▶ [What you will do] Transcribe each of the following records verbatim, line by line, without any alteration.

▶ [Given records]
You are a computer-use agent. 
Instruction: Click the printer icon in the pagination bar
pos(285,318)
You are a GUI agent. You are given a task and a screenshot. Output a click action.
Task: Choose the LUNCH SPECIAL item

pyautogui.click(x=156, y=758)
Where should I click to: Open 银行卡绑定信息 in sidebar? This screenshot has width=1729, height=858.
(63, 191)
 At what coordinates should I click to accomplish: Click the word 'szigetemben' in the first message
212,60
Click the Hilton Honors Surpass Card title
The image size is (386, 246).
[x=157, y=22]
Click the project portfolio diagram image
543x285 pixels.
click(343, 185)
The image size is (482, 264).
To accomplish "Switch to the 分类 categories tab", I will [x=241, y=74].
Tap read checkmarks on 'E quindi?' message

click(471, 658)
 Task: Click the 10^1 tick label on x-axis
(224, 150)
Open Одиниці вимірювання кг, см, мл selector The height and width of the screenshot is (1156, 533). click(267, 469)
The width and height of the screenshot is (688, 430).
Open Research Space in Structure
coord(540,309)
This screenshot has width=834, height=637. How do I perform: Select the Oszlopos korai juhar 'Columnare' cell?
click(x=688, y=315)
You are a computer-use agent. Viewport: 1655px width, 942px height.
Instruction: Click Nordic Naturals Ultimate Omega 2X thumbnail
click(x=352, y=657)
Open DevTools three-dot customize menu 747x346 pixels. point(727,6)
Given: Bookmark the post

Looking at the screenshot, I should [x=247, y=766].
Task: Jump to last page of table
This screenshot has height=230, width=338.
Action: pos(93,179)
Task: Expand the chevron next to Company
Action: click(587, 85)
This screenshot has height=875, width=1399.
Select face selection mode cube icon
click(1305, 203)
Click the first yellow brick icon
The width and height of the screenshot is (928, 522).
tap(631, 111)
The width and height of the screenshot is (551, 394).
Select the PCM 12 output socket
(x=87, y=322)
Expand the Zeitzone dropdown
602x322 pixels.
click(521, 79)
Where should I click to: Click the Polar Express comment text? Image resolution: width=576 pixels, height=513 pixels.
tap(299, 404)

▶ [Correct output]
You are a computer-use agent. 
Instruction: Click the printer icon in the pagination bar
pos(285,318)
You are a GUI agent. You are given a task and a screenshot. Output a click action.
Task: Choose the LUNCH SPECIAL item

pyautogui.click(x=156, y=758)
Where should I click to: Open 银行卡绑定信息 in sidebar? This screenshot has width=1729, height=858.
(63, 191)
 At what coordinates should I click to accomplish: Click the word 'szigetemben' in the first message
212,60
Click the Hilton Honors Surpass Card title
The image size is (386, 246).
[x=157, y=22]
Click the project portfolio diagram image
543x285 pixels.
click(343, 185)
The image size is (482, 264).
To accomplish "Switch to the 分类 categories tab", I will [x=241, y=74].
Tap read checkmarks on 'E quindi?' message

click(471, 658)
 Task: Click the 10^1 tick label on x-axis
(224, 150)
Open Одиниці вимірювання кг, см, мл selector The height and width of the screenshot is (1156, 533). click(267, 469)
The width and height of the screenshot is (688, 430).
Open Research Space in Structure
coord(540,309)
This screenshot has width=834, height=637. How do I perform: Select the Oszlopos korai juhar 'Columnare' cell?
click(x=688, y=315)
You are a computer-use agent. Viewport: 1655px width, 942px height.
Instruction: Click Nordic Naturals Ultimate Omega 2X thumbnail
click(x=352, y=657)
Open DevTools three-dot customize menu 747x346 pixels. point(727,6)
Given: Bookmark the post

Looking at the screenshot, I should [x=247, y=766].
Task: Jump to last page of table
This screenshot has height=230, width=338.
Action: pos(93,179)
Task: Expand the chevron next to Company
Action: click(587, 85)
This screenshot has height=875, width=1399.
Select face selection mode cube icon
click(1305, 203)
Click the first yellow brick icon
The width and height of the screenshot is (928, 522).
tap(631, 111)
The width and height of the screenshot is (551, 394).
Select the PCM 12 output socket
(x=87, y=322)
Expand the Zeitzone dropdown
602x322 pixels.
click(521, 79)
Where should I click to: Click the Polar Express comment text? Image resolution: width=576 pixels, height=513 pixels.
tap(299, 404)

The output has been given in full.